Markenbotschafter

druck.at stellt sich im Management neu auf und hat Stefan Just zum Commercial Director berufen. Im Gespräch mit der Graphischen Revue schildert er, welche Akzente und Wachstumsimpulse er in seiner neuen Position setzen möchte.

Commercial Director

Als Commercial Director ist Stefan Just für die gezielte Abstimmung zwischen Sales, Marketing und CRM verantwortlich. Aus seiner Sicht hat die Zusammenarbeit bisher sehr gut funktioniert, nur die gemeinsamen Aufgabengebiete und Themenbereiche nehmen laufend zu und müssen effizient gesteuert werden. Stefan Just war bisher für die gesamte Thematik Customer-Relation-Management (CRM) verantwortlich, was de facto das Bindeglied zwischen Marketing und Sales darstellt.

Mit diesem Hintergrund und seinem Erfahrungsschatz aus 35 Jahren in der grafischen Branche will er das Wachstum von druck.at vorantreiben.
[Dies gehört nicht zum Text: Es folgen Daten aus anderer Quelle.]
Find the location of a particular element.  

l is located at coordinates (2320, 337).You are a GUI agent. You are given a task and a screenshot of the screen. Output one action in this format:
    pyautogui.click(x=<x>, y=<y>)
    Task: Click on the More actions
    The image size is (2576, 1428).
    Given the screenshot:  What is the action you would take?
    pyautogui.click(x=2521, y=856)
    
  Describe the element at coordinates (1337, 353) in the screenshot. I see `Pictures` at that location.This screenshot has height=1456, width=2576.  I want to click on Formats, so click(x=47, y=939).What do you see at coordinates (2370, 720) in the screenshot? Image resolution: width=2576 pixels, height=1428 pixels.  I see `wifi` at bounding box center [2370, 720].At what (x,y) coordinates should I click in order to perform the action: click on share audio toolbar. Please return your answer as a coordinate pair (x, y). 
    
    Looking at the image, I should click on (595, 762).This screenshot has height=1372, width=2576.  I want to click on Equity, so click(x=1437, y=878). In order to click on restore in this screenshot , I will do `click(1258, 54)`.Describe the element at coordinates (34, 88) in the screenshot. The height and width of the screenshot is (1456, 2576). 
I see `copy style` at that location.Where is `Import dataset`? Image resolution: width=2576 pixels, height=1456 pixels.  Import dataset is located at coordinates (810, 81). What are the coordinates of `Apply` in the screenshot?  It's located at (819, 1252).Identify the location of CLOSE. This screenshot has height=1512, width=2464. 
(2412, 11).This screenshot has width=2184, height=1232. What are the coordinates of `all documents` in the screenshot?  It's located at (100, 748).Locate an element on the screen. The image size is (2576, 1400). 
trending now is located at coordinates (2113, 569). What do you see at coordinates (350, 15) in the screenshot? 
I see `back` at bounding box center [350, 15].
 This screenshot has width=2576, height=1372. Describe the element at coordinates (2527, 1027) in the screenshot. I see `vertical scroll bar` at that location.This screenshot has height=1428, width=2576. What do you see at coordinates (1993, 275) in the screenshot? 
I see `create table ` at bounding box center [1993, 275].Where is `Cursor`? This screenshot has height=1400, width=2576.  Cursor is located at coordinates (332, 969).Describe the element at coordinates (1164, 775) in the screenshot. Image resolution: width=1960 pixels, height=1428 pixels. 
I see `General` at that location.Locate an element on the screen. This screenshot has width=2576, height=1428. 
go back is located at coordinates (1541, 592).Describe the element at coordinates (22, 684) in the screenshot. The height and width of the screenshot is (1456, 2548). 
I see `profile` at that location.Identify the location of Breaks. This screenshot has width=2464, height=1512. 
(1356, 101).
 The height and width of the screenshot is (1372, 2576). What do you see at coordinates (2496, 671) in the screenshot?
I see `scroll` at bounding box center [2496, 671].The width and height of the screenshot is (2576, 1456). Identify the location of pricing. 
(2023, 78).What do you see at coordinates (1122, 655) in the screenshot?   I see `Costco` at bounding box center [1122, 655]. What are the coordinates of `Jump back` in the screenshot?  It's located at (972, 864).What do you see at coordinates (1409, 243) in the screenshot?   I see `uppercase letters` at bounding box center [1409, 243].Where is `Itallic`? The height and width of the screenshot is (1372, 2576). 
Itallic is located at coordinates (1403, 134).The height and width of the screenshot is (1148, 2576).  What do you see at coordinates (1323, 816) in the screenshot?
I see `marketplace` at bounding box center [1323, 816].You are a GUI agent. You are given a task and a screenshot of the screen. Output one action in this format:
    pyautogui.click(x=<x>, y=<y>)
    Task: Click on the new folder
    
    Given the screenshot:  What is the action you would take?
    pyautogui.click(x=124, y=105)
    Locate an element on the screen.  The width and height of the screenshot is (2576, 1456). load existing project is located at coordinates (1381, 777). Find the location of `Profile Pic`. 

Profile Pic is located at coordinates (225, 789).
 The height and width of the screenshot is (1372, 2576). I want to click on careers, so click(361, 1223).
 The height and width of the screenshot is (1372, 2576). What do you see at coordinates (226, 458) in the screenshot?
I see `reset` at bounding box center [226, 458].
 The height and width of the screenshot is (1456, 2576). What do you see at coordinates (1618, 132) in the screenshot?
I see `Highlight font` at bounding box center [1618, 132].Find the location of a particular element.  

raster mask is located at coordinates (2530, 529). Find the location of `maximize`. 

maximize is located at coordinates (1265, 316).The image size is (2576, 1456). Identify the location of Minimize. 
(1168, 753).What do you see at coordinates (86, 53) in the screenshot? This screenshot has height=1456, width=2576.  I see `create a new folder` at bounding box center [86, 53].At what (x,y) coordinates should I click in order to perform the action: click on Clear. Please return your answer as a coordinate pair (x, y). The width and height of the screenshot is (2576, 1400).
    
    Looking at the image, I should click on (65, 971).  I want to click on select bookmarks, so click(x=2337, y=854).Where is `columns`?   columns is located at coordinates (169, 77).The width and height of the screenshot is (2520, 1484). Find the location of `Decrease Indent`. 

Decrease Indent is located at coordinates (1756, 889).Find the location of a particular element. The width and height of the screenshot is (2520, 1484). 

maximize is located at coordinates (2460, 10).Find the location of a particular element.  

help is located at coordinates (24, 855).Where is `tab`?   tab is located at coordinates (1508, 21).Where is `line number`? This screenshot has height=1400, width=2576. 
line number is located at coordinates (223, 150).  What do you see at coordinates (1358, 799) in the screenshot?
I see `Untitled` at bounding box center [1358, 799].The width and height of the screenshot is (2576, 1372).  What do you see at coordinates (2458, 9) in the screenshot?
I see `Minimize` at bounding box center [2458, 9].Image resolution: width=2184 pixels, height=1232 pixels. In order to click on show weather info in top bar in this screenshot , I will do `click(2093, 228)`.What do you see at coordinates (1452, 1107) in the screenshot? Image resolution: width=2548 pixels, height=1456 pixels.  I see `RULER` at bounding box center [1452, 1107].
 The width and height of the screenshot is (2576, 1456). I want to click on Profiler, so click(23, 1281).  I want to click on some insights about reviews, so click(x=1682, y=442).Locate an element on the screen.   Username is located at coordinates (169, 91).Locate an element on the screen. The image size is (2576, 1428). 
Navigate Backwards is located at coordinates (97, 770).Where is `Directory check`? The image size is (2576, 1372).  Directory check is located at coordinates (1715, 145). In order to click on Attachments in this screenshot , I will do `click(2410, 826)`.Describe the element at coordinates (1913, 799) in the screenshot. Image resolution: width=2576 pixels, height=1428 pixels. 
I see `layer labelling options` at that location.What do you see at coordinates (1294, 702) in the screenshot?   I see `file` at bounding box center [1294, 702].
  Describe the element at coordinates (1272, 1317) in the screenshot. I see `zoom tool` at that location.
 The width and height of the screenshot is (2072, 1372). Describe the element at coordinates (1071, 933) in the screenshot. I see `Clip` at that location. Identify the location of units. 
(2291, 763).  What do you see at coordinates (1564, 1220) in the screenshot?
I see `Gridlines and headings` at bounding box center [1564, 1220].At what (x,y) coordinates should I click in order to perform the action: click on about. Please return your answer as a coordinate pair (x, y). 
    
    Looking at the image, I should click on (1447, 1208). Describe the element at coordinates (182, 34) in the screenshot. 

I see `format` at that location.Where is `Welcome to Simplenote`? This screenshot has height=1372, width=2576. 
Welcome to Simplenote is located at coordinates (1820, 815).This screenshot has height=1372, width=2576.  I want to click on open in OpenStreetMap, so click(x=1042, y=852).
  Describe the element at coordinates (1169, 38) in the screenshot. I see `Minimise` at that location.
Dabei stehe der Kundennutzen für ihn immer im Vordergrund. »Das klingt zwar lapidar, aber wenn man den Kundennutzen in den Fokus stellt, leiten sich alle weiteren Schritte in den einzelnen Abteilungen ab«, versichert Just. Gemeinsam mit den Teams aus Sales und Marketing will er etablierte Prozesse hinterfragen, um Optimierungspotenziale zu erkennen. Das bedeute nicht, dass man alles über den Haufen werfe, aber in einer gewissen Regelmäßigkeit müsse das geschehen. »Festgefahrene Routinen behindern Innovation und Wachstum.«

Positives Einkaufserlebnis

Hier spielen natürlich auch KI-Anwendungen hinein. Hinter den Kulissen von druck.at passiert sehr viel, um am Puls der Zeit zu bleiben. Ein Klassiker sind Themen aus dem Kundenservice rund um Bestellanfragen und allgemeinen Auskünften Derzeit können 46 % der Standard-Kundenanfragen erfolgreich mit dem Support von KI-Tools beantwortet werden. Somit bleibt mehr Zeit für die Mitarbeiter*Innen, um komplexe Kundenanfragen noch besser zu betreuen. »So gelingt es uns at, die Customer Journey laufend zu verbessern und ein positives Einkaufserlebnis zu schaffen. Damit stellen wir unsere Kundschaft in den Fokus und schauen, dass wir ihre Zufriedenheit steigern. Von der Bestellung bis hin zur Auslieferung. Der Aufbau und die Pflege von persönlichen Kundenbeziehungen ist trotz aller Digitalisierung enorm wichtig«, erklärt Stefan Just.

Auf Wachstumskurs

In den ersten beiden Monaten dieses Jahres konnte druck.at neuerlich ein Umsatzwachstum verzeichnen. Das liege einerseits am Verdrängungswettbewerb in der Druckbranche und andererseits an der hohen Nachfrage nach Werbeartikeln. An dem Thema Onlinedruck komme keine Druckerei mehr vorbei. Im Bereich Werbeartikel baue man das Sortiment weiter aus, wobei man auch hier den Kundennutzen in den Vordergrund stelle, und man versuche, mit kleinen Auflagen und Personalisierungen zu punkten.

Umzug auf der Zielgeraden

Die Vorbereitungen für den Umzug in das neue Firmengebäude in Leobersdorf laufen gerade auf Hochtouren. Mitte März wird die gesamte Administration umsiedeln und die Produktion wird in der Osterwoche ihre Sachen respektive ihre Maschinen einpacken. In diesem Rahmen werden auch einige Maschinen ausgetauscht, um so Optimierungspotenziale zu heben. »Bis dato war unsere Produktion auf vier Hallen verteilt. Mit dem Neubau bekommen wir einen zentralen Versand, was die Auftragsabwicklung ungemein erleichtern wird. Wir freuen uns schon darauf, dass wir dadurch auch noch effizienter produzieren können. Ein klarer Vorteil für unsere Kundschaft«, versichert Stefan Just und verweist darauf, dass druck.at ab April eine neue Adresse haben wird.